Temporal Numeric Planning with Patterns
Matteo Cardellini, Enrico Giunchiglia
TL;DR
The paper tackles temporal numeric planning in PDDL2.1 level $3$ by extending Symbolic Pattern Planning (spp) to produce SMT encodings whose models correspond to valid plans and by proving both correctness and completeness. The core methodological advance is the pattern-based encoding, consisting of pattern definition, rolling of durative actions, and two encodings: pattern-state $T^{\prec}_s$ and pattern-time $T^{\prec}_t$, which jointly enforce executability and temporal constraints.
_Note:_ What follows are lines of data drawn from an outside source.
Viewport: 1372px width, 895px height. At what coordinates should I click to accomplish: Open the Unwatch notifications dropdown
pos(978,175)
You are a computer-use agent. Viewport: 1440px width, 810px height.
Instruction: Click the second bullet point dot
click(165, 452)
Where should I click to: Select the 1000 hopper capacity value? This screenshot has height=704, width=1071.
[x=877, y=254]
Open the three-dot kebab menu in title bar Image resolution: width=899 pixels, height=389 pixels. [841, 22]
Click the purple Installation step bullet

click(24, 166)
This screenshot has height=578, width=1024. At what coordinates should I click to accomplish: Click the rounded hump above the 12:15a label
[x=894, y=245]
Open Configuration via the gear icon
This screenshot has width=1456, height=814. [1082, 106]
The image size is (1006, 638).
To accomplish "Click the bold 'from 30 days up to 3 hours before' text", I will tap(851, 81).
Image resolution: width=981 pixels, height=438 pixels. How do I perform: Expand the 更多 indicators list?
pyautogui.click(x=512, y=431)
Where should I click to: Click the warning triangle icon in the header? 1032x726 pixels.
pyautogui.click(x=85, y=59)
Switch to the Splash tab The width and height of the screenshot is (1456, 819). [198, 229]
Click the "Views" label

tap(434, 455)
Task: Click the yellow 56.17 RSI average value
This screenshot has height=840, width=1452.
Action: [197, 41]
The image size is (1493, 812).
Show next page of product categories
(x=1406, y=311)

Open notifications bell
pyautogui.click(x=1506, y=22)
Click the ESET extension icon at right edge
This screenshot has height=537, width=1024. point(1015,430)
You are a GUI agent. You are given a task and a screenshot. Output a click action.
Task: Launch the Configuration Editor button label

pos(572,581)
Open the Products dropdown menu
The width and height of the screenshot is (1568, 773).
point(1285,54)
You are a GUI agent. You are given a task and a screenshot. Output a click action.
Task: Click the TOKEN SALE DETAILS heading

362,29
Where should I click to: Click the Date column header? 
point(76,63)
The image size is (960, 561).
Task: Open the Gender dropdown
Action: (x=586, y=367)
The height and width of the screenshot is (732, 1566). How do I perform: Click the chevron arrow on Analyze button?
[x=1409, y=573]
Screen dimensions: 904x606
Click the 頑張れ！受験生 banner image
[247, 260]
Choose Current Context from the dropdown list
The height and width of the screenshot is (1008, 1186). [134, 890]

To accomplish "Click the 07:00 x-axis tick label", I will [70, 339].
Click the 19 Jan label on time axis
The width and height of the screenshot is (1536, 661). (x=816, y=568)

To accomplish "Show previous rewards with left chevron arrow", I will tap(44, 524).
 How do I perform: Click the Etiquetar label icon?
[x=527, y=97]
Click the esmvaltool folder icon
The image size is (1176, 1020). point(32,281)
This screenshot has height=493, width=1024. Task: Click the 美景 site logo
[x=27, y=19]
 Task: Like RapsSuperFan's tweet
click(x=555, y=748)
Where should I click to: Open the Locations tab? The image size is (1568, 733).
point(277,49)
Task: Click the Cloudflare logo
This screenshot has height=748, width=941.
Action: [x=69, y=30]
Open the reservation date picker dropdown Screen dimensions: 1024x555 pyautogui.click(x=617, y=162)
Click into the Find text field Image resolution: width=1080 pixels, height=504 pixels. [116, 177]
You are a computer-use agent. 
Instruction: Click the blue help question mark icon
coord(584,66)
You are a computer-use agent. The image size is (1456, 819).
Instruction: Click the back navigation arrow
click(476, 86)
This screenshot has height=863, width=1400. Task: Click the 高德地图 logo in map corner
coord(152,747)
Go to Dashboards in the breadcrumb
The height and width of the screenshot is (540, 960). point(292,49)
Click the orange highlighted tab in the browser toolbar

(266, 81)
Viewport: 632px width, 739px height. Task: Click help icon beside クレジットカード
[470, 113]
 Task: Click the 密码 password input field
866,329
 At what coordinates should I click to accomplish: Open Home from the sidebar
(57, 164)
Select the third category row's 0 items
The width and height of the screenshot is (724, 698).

Empirical results across 10 domains with required concurrency show that PATTY$_t$ achieves higher coverage and smaller bounds than competing symbolic and search-based planners, often solving problems with fewer SMT calls. The work demonstrates significant practical gains for temporal numeric planning and provides a rigorous foundation for pattern-driven SMT encodings in this setting.
Abstract
We consider temporal numeric planning problems $Π$ expressed in PDDL2.1 level 3, and show how to produce SMT formulas $(i)$ whose models correspond to valid plans of $Π$, and $(ii)$ that extend the recently proposed planning with patterns approach from the numeric to the temporal case. We prove the correctness and completeness of the approach and show that it performs very well on 10 domains with required concurrency.